Deregulasi Sebagai Alat Negosiasi Tarif dengan AS: Pemerintah Didesak Utamakan Kepentingan Nasional Jangka Panjang

Rencana pemerintah Indonesia untuk melakukan deregulasi sebagai bagian dari strategi negosiasi tarif resiprokal dengan Amerika Serikat (AS) menuai sorotan tajam dari berbagai kalangan. Para pengamat ekonomi mengingatkan pemerintah untuk berhati-hati dan tidak mengorbankan kepentingan jangka panjang bangsa demi mencapai kesepakatan dengan AS.

Ekonom Universitas Andalas, Syafruddin Karimi, menyatakan bahwa deregulasi seharusnya tidak dijadikan alat tawar-menawar dalam negosiasi dengan AS. Menurutnya, memberikan kelonggaran berlebihan hanya untuk mencapai kesepakatan dapat merugikan Indonesia di masa depan. "Deregulasi seharusnya tidak menjadi komoditas negosiasi," tegasnya.

Syafruddin juga menekankan pentingnya menjaga ruang kebijakan nasional dalam negosiasi tarif. Hal ini bertujuan untuk memastikan bahwa prinsip kedaulatan dan keadilan sosial tetap menjadi landasan utama dalam pembangunan ekonomi.

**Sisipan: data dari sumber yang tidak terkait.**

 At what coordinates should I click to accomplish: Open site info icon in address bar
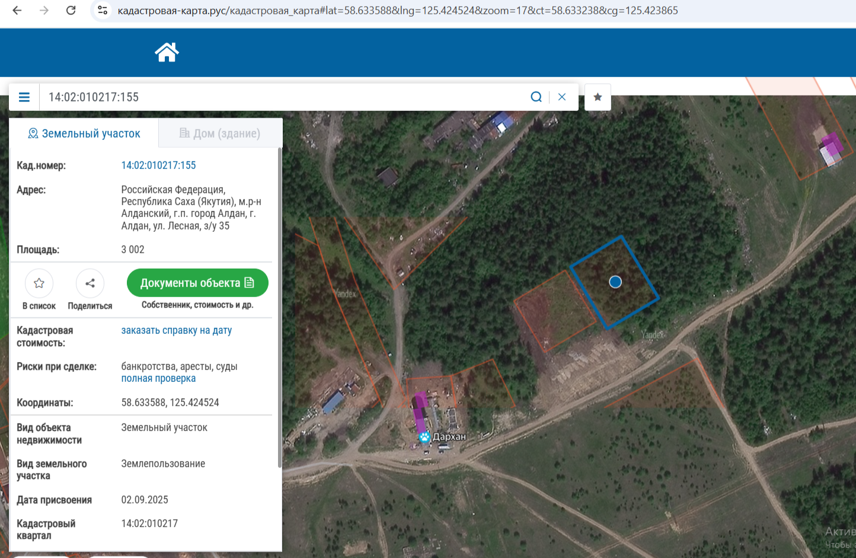coord(103,10)
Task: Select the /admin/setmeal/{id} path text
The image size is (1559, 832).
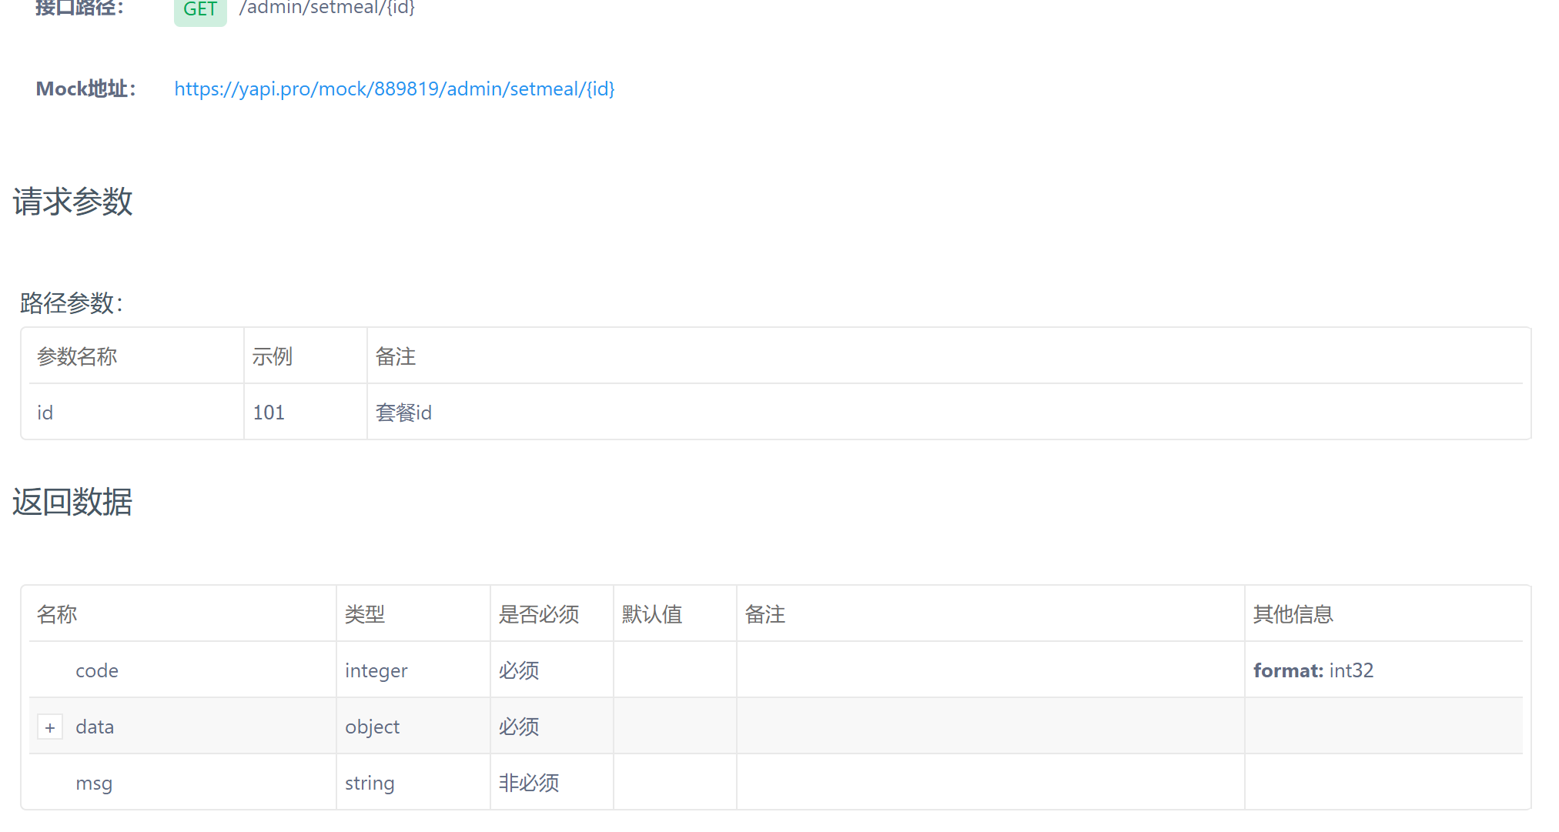Action: [x=327, y=8]
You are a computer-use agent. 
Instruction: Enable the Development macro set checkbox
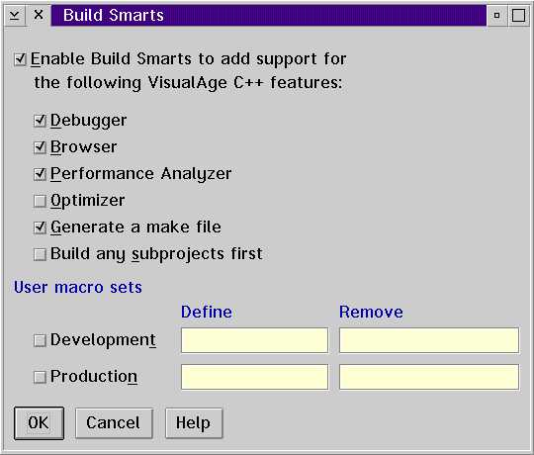coord(40,340)
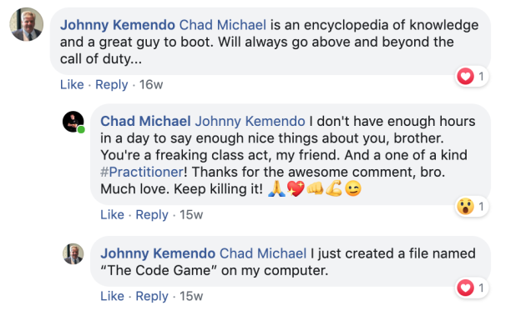Click the 16w timestamp
The height and width of the screenshot is (311, 526).
coord(151,84)
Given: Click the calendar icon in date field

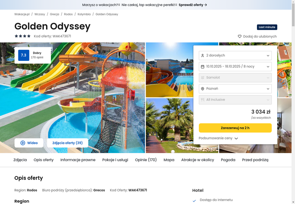Looking at the screenshot, I should pyautogui.click(x=202, y=67).
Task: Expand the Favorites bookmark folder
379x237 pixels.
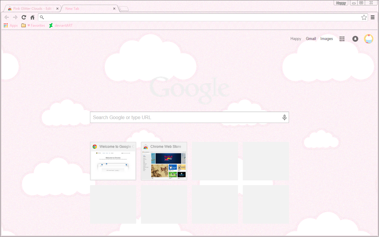Action: tap(33, 25)
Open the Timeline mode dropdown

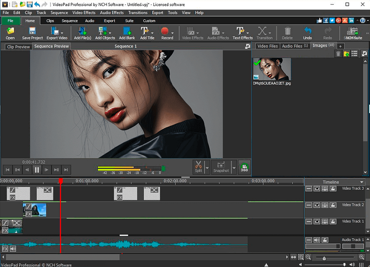pyautogui.click(x=362, y=182)
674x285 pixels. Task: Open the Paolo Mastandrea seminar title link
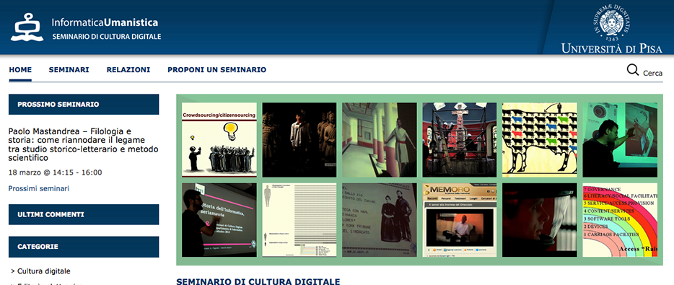pyautogui.click(x=84, y=145)
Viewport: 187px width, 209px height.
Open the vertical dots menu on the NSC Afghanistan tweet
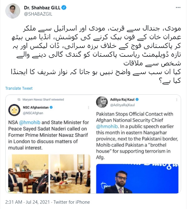89,107
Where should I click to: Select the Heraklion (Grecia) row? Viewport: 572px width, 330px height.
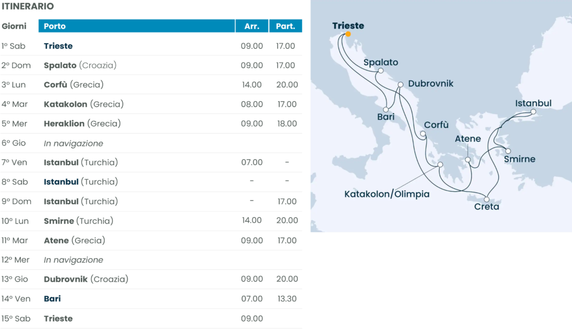82,124
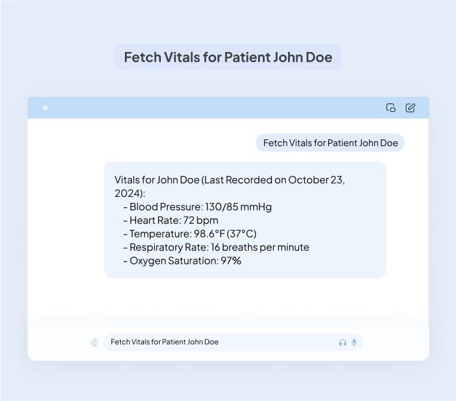This screenshot has height=401, width=456.
Task: Click the headphones icon in input bar
Action: [x=342, y=342]
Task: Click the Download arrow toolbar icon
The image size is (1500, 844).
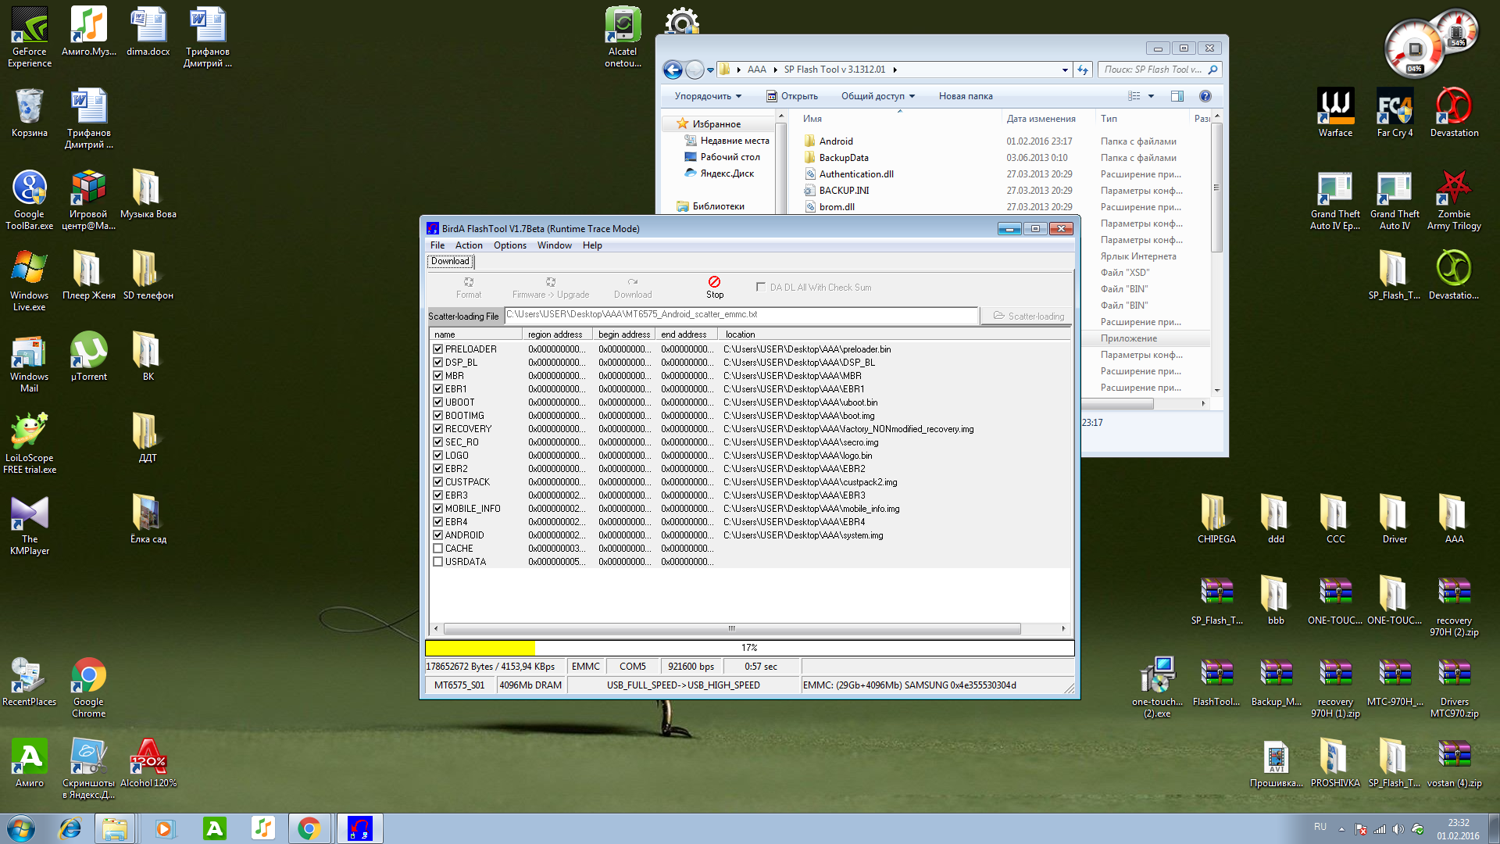Action: point(632,282)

Senada dengan Syafruddin, Peneliti Ekonomi Center of Reform on Economic (CORE) Indonesia, Yusuf Rendy Manilet, juga mengingatkan pemerintah untuk berhati-hati dalam menjalankan deregulasi. Meskipun menjaga hubungan baik dengan AS penting, terutama dalam hal ekspor dan investasi, namun hal itu tidak boleh dilakukan dengan mengorbankan regulasi yang sudah ada dan melindungi kepentingan nasional.

"Menjaga hubungan dengan AS itu penting, tetapi bukan berarti kita harus mengorbankan regulasi yang melindungi lingkungan, hak pekerja, dan keberlanjutan ekonomi," ujar Yusuf.

Deregulasi seringkali menyasar aturan-aturan yang dianggap menghambat investasi asing atau mengurangi daya saing produk ekspor. Yusuf khawatir bahwa hal ini berpotensi merugikan kepentingan nasional. Contohnya, aturan terkait kewajiban penggunaan komponen lokal (TKDN), relaksasi standar lingkungan, atau penghapusan kewajiban kerja sama dengan mitra lokal.

Yusuf mencontohkan bagaimana di sektor manufaktur, AS dapat menekan Indonesia untuk menghapus kewajiban penggunaan komponen lokal. Hal ini akan mempermudah produk AS masuk ke pasar domestik. "Jika pemerintah menuruti permintaan itu, investasi asing mungkin meningkat, tetapi industri lokal akan tertekan dan kehilangan daya saing," jelas Yusuf.

Ia juga menekankan pentingnya kajian dampak yang komprehensif sebelum melakukan perubahan regulasi. Semua pemangku kepentingan harus dilibatkan dalam proses ini. Selain itu, perubahan regulasi harus didasarkan pada prinsip timbal balik yang adil.

Yusuf mengingatkan agar sektor-sektor vital seperti energi, pangan, dan sumber daya alam tidak terdampak oleh deregulasi. Ia juga menyarankan adanya mekanisme pengawasan yang transparan dan partisipatif dalam setiap proses negosiasi dan perubahan regulasi.

"Langkah ini penting agar deregulasi tidak menjadi bentuk ketundukan Indonesia terhadap tekanan asing, melainkan keputusan strategis yang berpihak pada kepentingan jangka panjang Indonesia," tegasnya.

Sebelumnya, Menteri Keuangan Sri Mulyani Indrawati menyatakan bahwa pemerintah membuka peluang untuk menghapus atau memodifikasi aturan demi menegosiasikan penurunan tarif resiprokal dengan AS. Terutama aturan yang dinilai menghambat sektor usaha.

"Kami akan melihat apakah regulasi ini perlu dihapus atau dimodifikasi untuk mendukung bisnis di Indonesia. Seperti yang disampaikan Presiden Prabowo, deregulasi ini untuk mengurangi beban dan hambatan bagi sektor swasta," ujar Sri Mulyani.

Dengan demikian, pemerintah perlu mempertimbangkan secara matang setiap langkah deregulasi yang akan diambil. Tujuannya agar tidak mengorbankan kepentingan nasional jangka panjang demi mencapai kesepakatan tarif dengan AS. Keterlibatan seluruh pemangku kepentingan dan pengawasan yang transparan menjadi kunci untuk memastikan bahwa deregulasi benar-benar bermanfaat bagi Indonesia.